YOUR GOAL:
Pull out each line of the listing below that contains the word "width". Uppercase and lowercase letters must match.

SOURCE RECORDS:
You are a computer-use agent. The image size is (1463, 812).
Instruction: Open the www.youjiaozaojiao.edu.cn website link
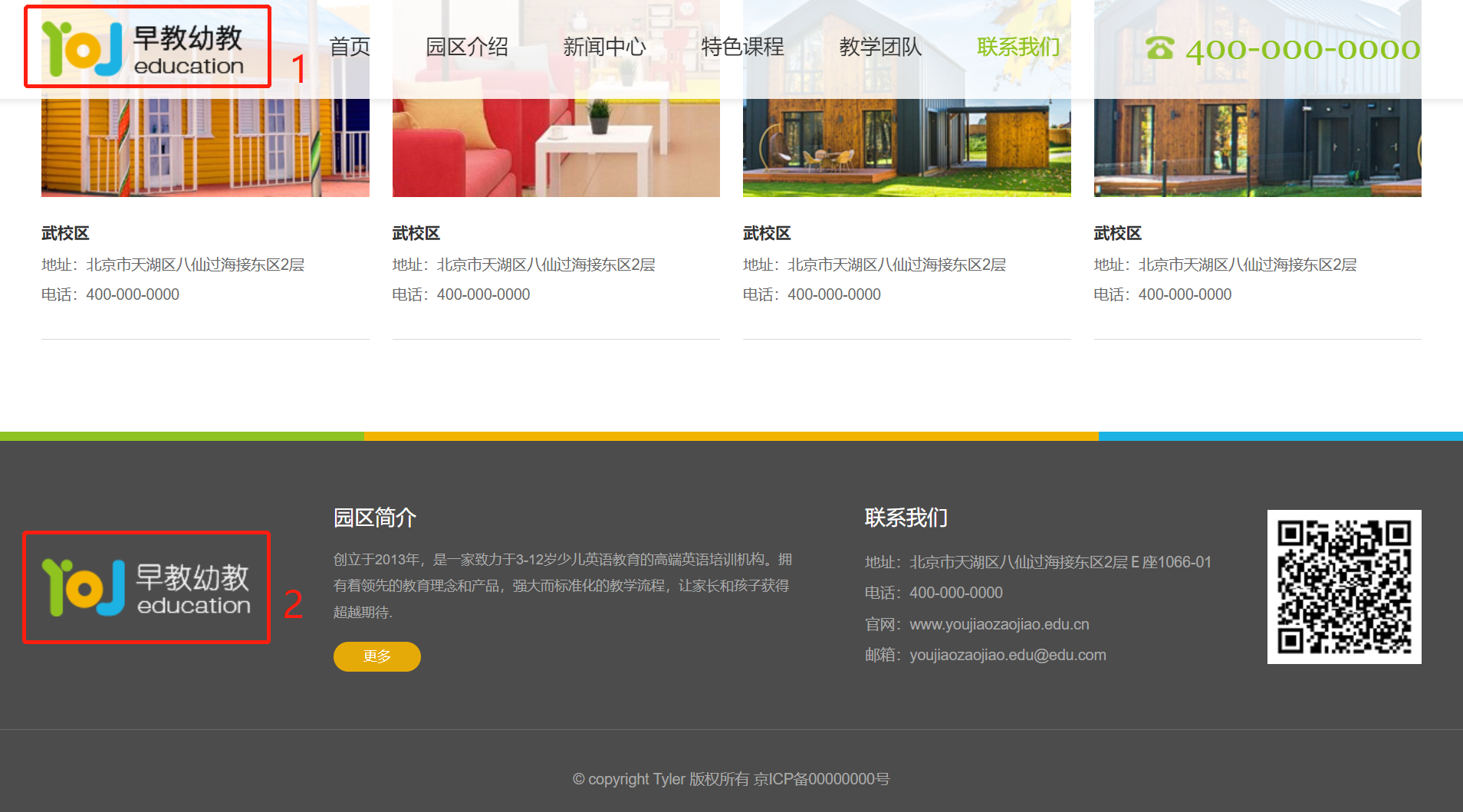click(x=998, y=624)
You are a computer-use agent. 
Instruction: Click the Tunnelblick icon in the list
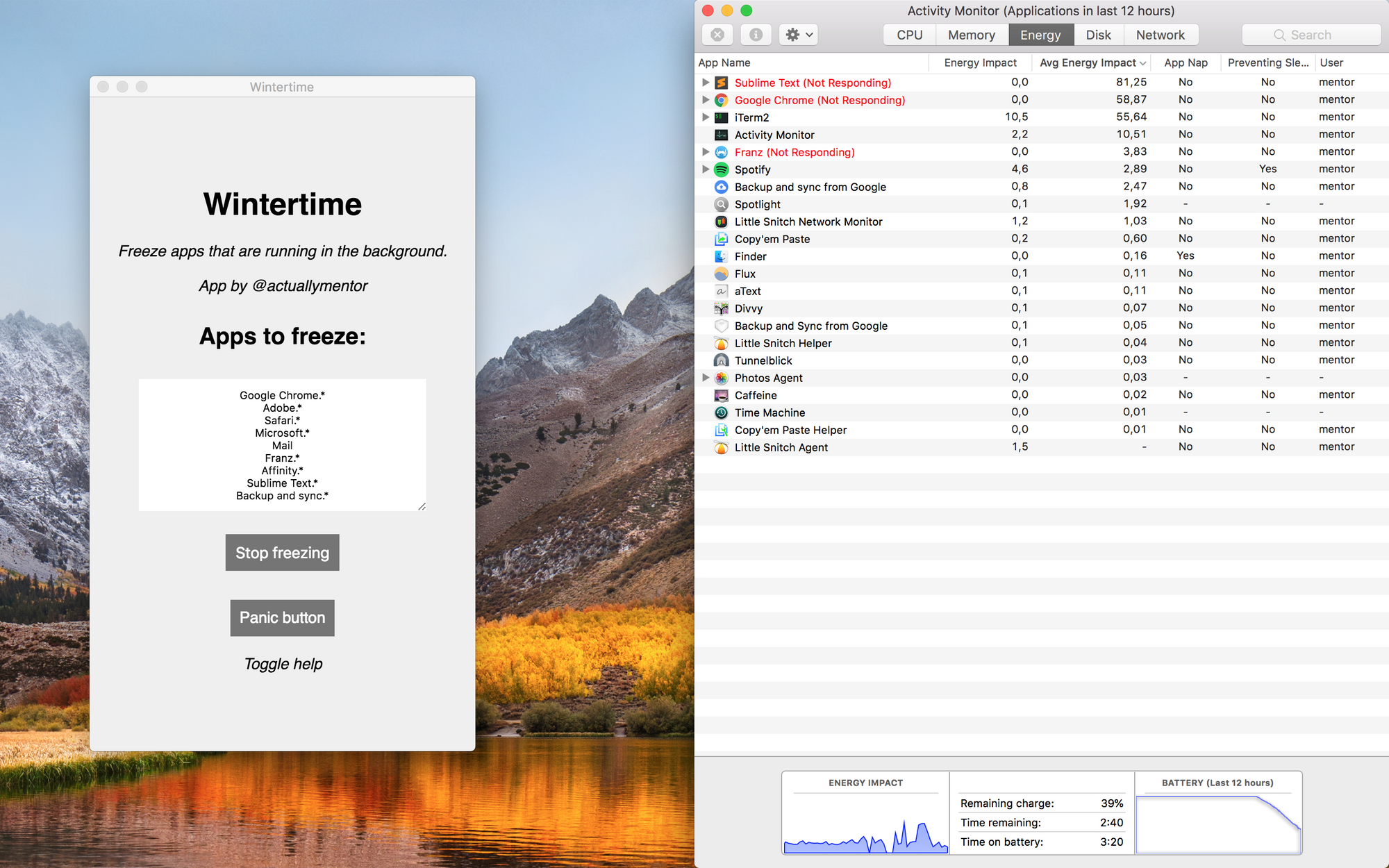[722, 360]
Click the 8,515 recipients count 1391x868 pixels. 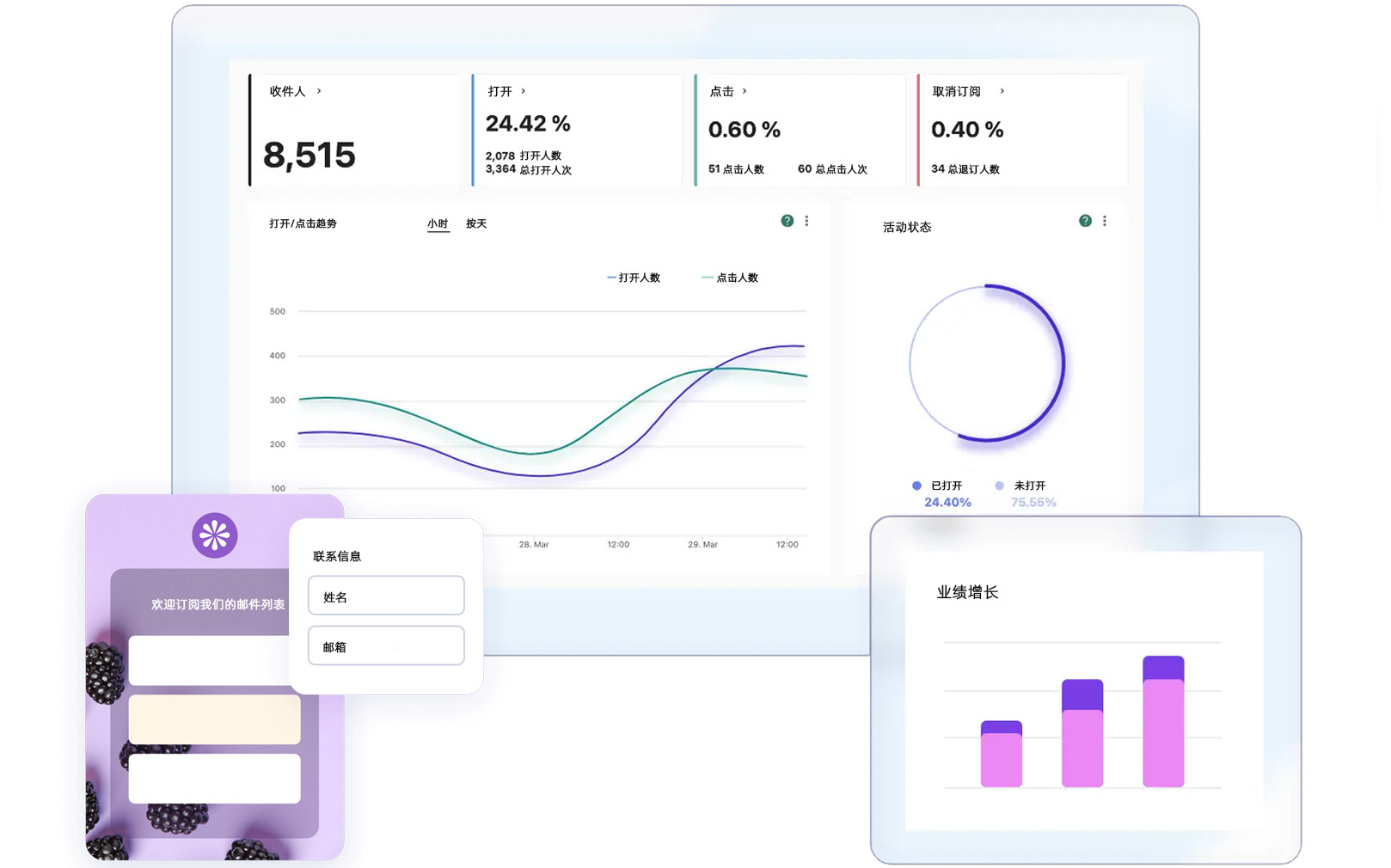pyautogui.click(x=309, y=156)
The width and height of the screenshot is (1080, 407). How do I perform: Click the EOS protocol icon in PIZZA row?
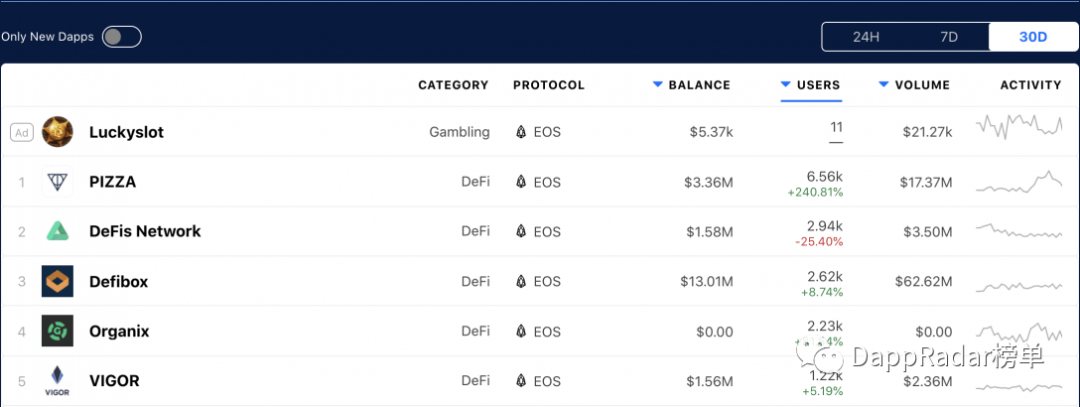(521, 182)
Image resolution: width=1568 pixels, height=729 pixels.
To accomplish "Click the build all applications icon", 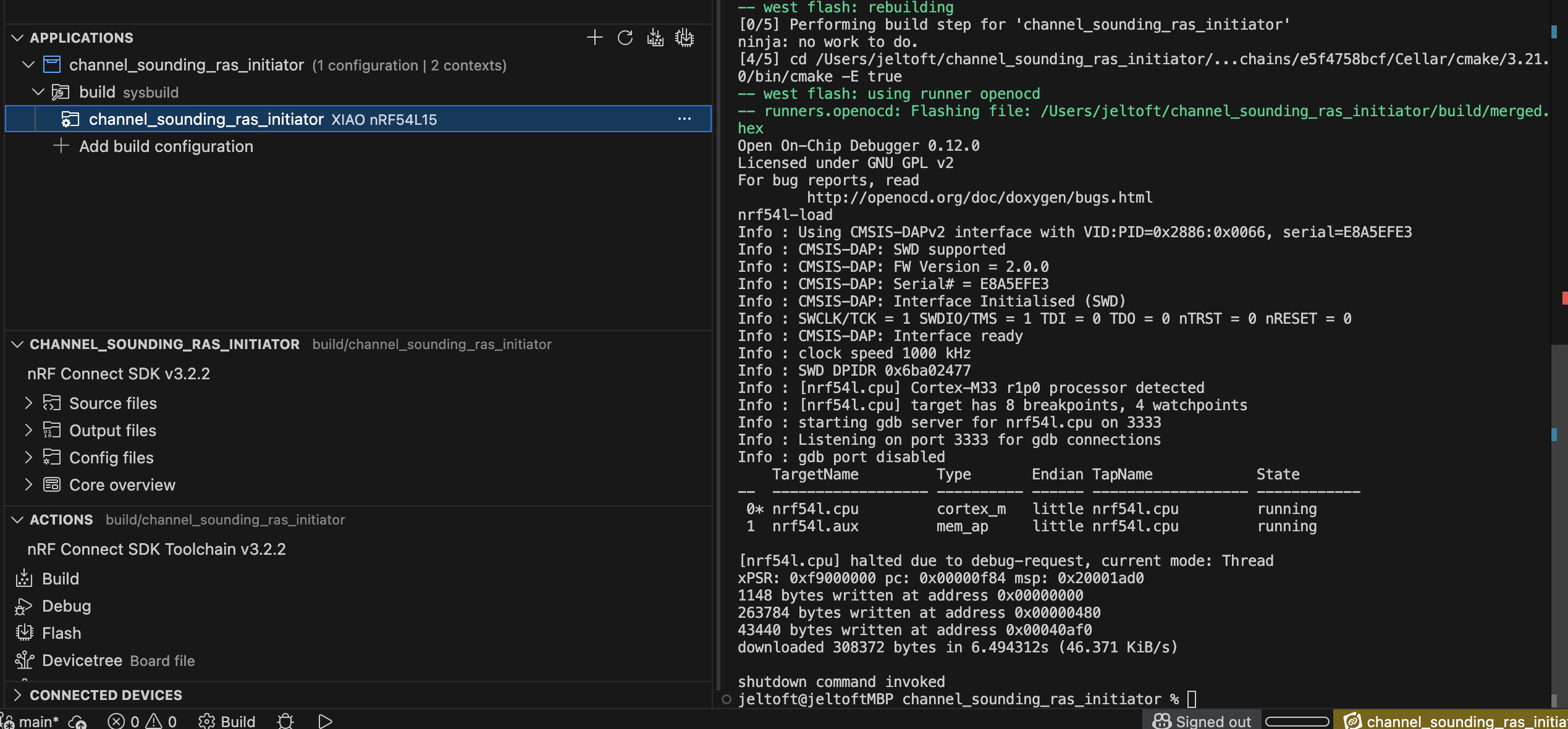I will [x=655, y=38].
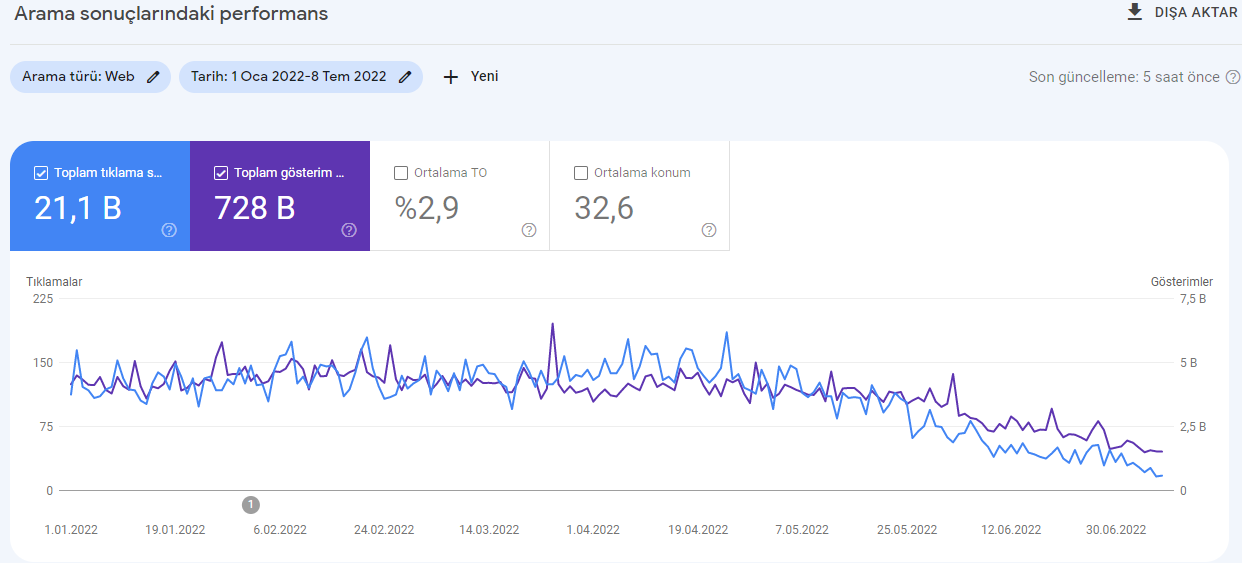
Task: Click the Yeni filter button
Action: click(470, 77)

PROBLEM SOLUTION:
The width and height of the screenshot is (1080, 407). How do I perform: Click the EOS protocol icon in PIZZA row?
Image resolution: width=1568 pixels, height=729 pixels.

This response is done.